Consequently, his prescription was extremely hazardous. He advocated revolution by the working class, led by the communist party, to establish a dictatorship of the proletariat. The aim of this dictatorship was to use centralized economic power to forcibly eliminate class distinctions. Once classes were done away with, the state itself could "wither away" and humanity could reach its full potential in harmony.
Several of these elements of his theory led quite directly to the result found in the Soviet bloc and other communist dictatorships of the twentieth century. These included a heavy dose of class hatred; the argument that the communist party had a right to lead the revolution because it alone understood the laws of history; the consistent derision of religion, law, and morality; and the call for complete economic centralization in the hands of the state, which he quite openly acknowledged would lead to "despotic inroads on rights." Because there was no human nature, human beings and human society were infinitely malleable and subject to remaking; because there was no objective standard of justice, the ends justified the means. Indeed, it was the very utopianism of the ends—the mad attempt to perfect the human condition—that invited monstrous means. Marx proposed to give the communists greater power than any state had ever possessed over the economic, political, and social life of a nation, and to simultaneously remove from them all traditional moral restraints which might limit their use of that power. The consequences should not have been so difficult to foresee. When Enron or WorldCom or Global Crossing falls into corruption, one company is destroyed and its employees and shareholders are hurt. Where Marxism has ruled, the state itself has invariably turned into one giant Enron—an Enron armed with secret police and concentration camps, no less—from the tentacles of which there is no escape.

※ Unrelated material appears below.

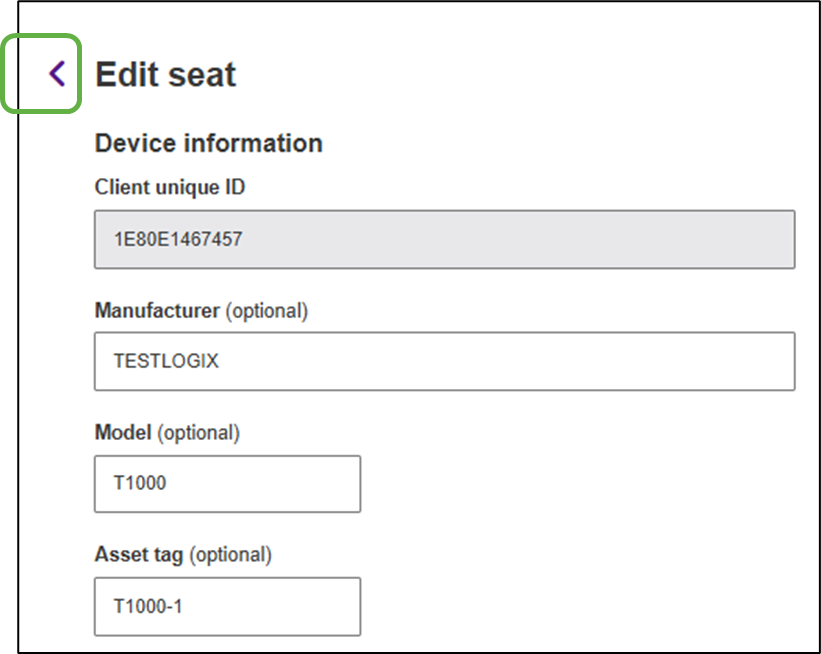Click the TESTLOGIX text in Manufacturer field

This is not a "good theory" which somehow went awry; nor is it a theory so benign that no bad result could issue from it. It is a disaster. It is a reductionist mockery of social science. It is a recipe for political tyranny, economic impoverishment, social decay, and spiritual blight—results which it produced in abundance wherever it was imposed. The last time Marxism was current, 100 million people lost their lives to its fevered adherents. Its recent stirrings, despite its obvious failure, are a testament to the degree to which it is, in its own right, a religion, a matter of faith substituting for reason. However, unlike the religious tradition it meant to abolish—which appeals to both faith and reason, and which emphasizes humility and love—Marxism is a religion of arrogance and hatred, so obtuse and filled with hubris that only affluent intellectuals can believe it.
Andrew E. Busch is an Adjunct Fellow of the John M. Ashbrook Center for Public Affairs and an Associate Professor of Political Science at the University of Denver, where he specializes in American government and politics. Dr. Busch is the author of Ronald Reagan and the Politics of Freedom. He is also the co-author of The Perfect Tie: The True Story of the 2000 Presidential Election.